Click-target data

◇ ◇ ◇ ◇ ◇

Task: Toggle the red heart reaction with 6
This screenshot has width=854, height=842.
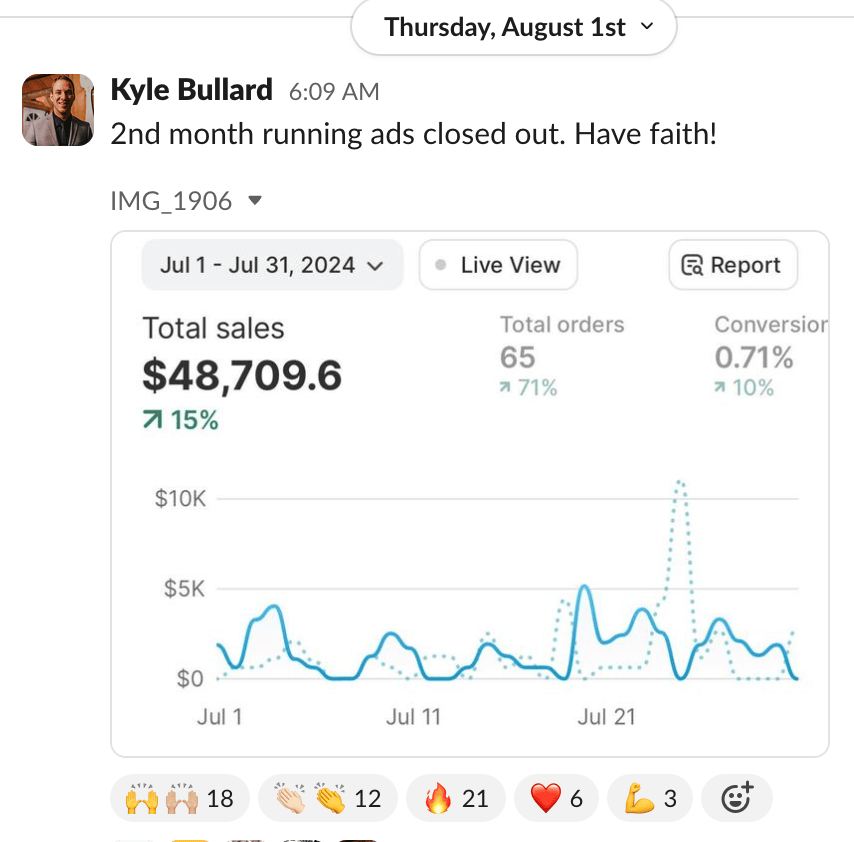Action: (555, 798)
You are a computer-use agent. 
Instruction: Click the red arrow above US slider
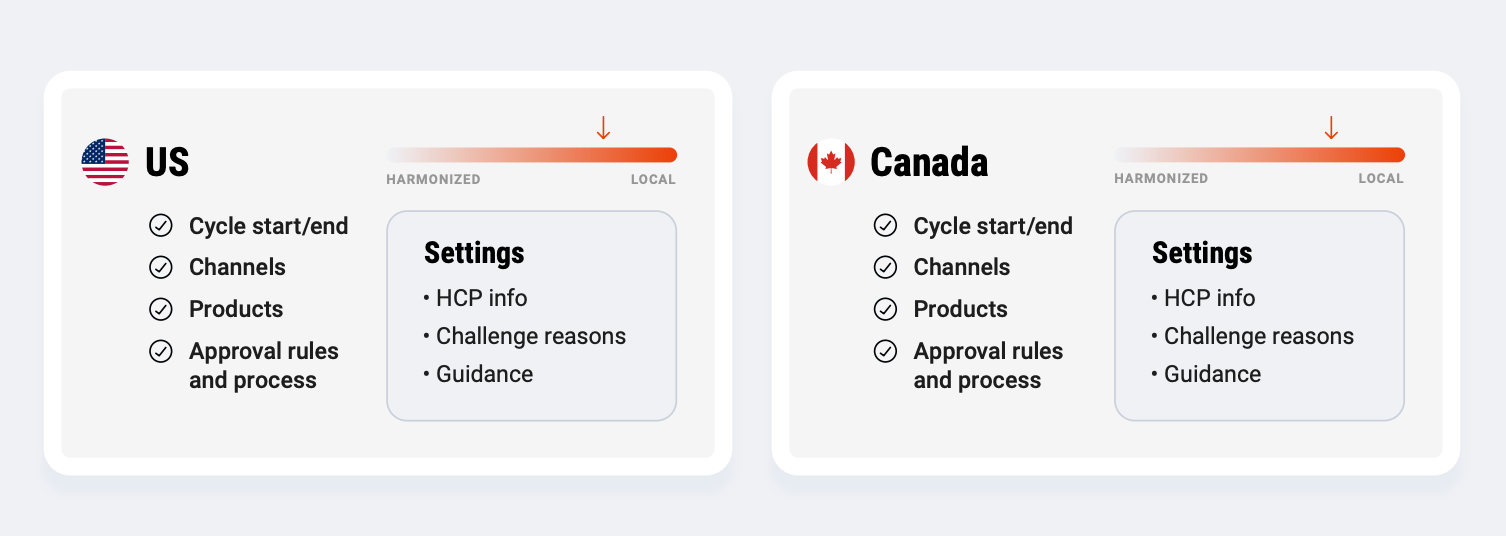click(x=603, y=127)
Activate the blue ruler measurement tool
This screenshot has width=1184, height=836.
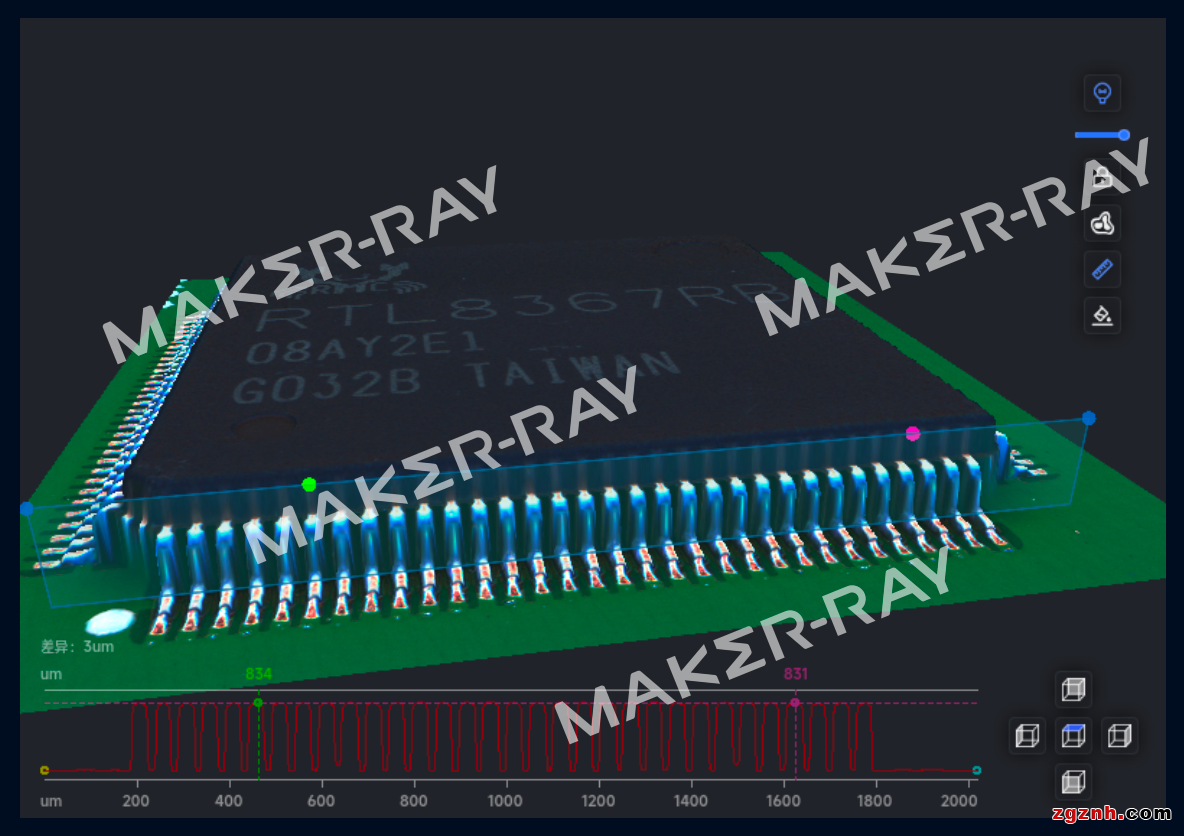click(x=1103, y=269)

◇ ◇ ◇ ◇ ◇

Directions — Put every entry above into a two-column CSV with the headers instruction and coordinates, one row per entry. Wrap each field in quotes, replace line breaks with spaces, and omit the pictures.

Answer for the task —
instruction,coordinates
"Task: Toggle the red heart reaction with 6 This screenshot has width=854, height=842.","Action: (555, 798)"
"You are a computer-use agent. Instruction: Click the red arrow above US slider","click(x=603, y=127)"
"Activate the blue ruler measurement tool This screenshot has width=1184, height=836.","click(x=1103, y=269)"